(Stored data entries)
*** Block opens ***
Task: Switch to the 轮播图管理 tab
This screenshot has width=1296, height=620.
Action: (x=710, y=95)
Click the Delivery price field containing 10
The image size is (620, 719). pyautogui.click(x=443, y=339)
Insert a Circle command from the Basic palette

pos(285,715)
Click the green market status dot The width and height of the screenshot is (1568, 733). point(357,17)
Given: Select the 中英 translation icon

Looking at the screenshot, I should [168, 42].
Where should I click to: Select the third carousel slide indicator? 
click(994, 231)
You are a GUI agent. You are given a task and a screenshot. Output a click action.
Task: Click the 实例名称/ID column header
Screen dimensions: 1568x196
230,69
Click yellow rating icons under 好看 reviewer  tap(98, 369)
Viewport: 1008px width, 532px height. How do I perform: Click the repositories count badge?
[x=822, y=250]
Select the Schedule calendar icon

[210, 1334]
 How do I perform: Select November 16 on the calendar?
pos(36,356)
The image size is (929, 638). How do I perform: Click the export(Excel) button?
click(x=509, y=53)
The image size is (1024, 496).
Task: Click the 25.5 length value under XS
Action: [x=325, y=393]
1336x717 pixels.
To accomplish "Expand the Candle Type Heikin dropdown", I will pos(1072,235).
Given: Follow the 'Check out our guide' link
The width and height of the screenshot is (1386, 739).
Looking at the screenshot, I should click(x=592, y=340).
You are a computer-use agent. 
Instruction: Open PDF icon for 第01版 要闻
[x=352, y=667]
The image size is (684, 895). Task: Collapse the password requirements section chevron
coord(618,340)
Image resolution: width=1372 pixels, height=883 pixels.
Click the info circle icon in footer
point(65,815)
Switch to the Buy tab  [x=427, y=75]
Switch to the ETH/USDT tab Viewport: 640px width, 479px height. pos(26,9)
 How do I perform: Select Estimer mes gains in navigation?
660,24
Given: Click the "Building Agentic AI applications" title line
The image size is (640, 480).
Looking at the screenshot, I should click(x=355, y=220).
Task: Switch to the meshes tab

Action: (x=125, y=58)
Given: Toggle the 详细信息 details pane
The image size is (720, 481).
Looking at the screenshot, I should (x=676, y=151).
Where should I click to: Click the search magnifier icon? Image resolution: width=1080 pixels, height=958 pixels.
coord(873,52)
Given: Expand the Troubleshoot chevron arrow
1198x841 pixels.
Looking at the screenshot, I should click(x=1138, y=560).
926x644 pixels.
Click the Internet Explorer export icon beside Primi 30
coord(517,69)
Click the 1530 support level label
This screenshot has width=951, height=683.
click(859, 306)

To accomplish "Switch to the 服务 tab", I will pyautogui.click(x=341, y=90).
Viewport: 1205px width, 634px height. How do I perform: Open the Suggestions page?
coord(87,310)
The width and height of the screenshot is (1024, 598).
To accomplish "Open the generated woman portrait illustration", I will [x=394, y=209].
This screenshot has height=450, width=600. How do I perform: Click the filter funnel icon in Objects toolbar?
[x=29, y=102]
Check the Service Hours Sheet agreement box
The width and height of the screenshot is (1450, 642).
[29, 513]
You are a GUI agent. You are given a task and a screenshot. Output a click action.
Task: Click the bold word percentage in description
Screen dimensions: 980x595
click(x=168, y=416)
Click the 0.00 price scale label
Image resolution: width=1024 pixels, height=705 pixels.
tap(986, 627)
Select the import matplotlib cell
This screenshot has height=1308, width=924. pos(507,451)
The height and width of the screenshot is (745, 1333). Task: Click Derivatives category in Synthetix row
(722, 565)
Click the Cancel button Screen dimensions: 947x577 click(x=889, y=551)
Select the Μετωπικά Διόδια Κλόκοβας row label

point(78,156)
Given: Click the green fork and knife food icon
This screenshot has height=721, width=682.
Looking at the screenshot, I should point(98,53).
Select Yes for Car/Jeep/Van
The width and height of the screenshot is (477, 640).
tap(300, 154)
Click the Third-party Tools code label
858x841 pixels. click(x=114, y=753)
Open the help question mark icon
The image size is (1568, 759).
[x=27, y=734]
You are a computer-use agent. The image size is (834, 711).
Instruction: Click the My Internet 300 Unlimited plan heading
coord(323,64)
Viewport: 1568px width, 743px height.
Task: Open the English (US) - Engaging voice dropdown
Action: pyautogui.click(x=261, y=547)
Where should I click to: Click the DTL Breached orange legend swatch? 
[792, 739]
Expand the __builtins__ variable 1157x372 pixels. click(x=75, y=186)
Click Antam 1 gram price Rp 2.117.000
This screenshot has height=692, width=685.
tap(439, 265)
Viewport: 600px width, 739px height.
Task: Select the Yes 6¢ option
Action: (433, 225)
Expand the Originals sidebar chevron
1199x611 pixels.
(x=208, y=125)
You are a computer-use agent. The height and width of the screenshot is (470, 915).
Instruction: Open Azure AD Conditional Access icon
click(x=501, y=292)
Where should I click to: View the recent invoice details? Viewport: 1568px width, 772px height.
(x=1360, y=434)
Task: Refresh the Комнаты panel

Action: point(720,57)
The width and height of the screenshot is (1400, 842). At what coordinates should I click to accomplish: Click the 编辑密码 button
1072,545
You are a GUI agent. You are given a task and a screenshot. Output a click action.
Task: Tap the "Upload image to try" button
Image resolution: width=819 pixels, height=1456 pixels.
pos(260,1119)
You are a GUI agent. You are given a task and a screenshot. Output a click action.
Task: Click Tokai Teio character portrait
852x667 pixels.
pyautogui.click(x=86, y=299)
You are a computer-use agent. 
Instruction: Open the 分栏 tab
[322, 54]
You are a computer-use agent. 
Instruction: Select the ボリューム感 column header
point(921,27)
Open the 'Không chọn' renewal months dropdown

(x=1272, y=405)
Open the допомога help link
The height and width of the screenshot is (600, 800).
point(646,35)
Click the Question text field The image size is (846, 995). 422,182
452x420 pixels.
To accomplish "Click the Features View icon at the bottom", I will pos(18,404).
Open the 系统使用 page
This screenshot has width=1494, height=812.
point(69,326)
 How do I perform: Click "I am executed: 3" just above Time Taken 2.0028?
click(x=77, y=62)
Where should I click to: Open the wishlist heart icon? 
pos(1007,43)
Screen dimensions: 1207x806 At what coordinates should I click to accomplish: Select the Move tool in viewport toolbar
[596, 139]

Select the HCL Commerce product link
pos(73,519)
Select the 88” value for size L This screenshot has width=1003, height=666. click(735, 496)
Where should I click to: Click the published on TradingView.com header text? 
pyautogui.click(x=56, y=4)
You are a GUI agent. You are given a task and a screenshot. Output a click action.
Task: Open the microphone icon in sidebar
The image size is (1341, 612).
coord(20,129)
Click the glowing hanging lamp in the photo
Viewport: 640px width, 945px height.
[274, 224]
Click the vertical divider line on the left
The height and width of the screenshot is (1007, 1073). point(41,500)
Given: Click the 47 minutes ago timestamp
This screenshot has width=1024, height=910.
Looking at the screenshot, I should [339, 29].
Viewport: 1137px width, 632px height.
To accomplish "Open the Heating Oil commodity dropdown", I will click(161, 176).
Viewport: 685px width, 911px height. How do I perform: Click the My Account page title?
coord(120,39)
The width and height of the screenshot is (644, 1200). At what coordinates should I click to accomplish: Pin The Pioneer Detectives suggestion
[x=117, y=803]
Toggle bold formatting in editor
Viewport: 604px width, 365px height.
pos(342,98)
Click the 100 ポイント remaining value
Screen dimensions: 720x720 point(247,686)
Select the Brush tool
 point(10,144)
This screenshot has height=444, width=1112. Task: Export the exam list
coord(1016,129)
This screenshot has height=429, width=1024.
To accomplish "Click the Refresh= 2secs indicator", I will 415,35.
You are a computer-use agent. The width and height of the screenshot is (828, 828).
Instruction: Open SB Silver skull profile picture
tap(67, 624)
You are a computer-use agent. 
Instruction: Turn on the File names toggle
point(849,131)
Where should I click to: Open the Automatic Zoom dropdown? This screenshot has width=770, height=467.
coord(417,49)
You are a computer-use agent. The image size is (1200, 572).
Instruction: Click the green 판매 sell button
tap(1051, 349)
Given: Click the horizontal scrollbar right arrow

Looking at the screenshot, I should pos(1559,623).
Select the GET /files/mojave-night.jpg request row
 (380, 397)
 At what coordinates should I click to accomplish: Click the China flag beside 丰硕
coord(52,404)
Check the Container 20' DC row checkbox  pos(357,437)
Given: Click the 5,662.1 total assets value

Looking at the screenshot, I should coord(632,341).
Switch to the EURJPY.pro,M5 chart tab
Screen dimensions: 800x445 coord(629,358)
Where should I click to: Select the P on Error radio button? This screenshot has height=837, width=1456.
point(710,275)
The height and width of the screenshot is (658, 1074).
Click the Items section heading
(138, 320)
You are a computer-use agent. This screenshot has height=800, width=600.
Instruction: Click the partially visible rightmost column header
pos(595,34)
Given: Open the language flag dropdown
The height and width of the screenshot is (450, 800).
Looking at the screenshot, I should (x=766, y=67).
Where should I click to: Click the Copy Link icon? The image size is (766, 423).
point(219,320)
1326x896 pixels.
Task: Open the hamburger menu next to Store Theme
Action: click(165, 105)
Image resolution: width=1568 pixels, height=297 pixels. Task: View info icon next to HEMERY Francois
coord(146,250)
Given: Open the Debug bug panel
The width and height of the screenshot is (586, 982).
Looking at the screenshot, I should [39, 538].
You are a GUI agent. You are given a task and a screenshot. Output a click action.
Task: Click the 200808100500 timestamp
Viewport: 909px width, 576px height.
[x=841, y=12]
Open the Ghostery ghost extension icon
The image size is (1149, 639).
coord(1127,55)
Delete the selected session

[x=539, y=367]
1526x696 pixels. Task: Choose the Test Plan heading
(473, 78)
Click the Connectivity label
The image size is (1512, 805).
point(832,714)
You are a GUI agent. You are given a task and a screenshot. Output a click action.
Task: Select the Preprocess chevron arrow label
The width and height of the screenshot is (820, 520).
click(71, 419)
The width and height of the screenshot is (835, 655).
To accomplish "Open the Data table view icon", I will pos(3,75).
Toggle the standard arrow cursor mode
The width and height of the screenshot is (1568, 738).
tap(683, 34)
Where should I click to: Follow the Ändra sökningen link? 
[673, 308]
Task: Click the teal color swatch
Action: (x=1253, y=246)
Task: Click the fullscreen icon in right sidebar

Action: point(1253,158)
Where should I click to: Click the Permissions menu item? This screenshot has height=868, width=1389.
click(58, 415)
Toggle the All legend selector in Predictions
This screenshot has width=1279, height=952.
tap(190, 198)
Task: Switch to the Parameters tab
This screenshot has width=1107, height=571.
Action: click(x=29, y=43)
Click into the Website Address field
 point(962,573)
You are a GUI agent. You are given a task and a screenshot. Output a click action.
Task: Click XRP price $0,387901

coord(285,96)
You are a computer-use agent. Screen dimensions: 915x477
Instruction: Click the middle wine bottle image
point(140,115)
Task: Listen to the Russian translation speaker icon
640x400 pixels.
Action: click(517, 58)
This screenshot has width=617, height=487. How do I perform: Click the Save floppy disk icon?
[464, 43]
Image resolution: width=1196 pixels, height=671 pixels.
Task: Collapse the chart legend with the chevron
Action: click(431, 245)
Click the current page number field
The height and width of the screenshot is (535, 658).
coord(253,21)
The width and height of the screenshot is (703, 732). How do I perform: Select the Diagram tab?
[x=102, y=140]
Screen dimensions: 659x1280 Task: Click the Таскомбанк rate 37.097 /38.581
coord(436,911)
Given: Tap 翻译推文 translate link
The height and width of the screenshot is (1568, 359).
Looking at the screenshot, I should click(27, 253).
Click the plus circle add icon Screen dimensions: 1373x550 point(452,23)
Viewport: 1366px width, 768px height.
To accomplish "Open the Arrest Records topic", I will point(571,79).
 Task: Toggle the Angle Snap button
*** Block closes ***
#### Task brief:
Line count for the word "will": please state how many lines of the records above contain it, and nothing else.

#### Solution for this exercise:
8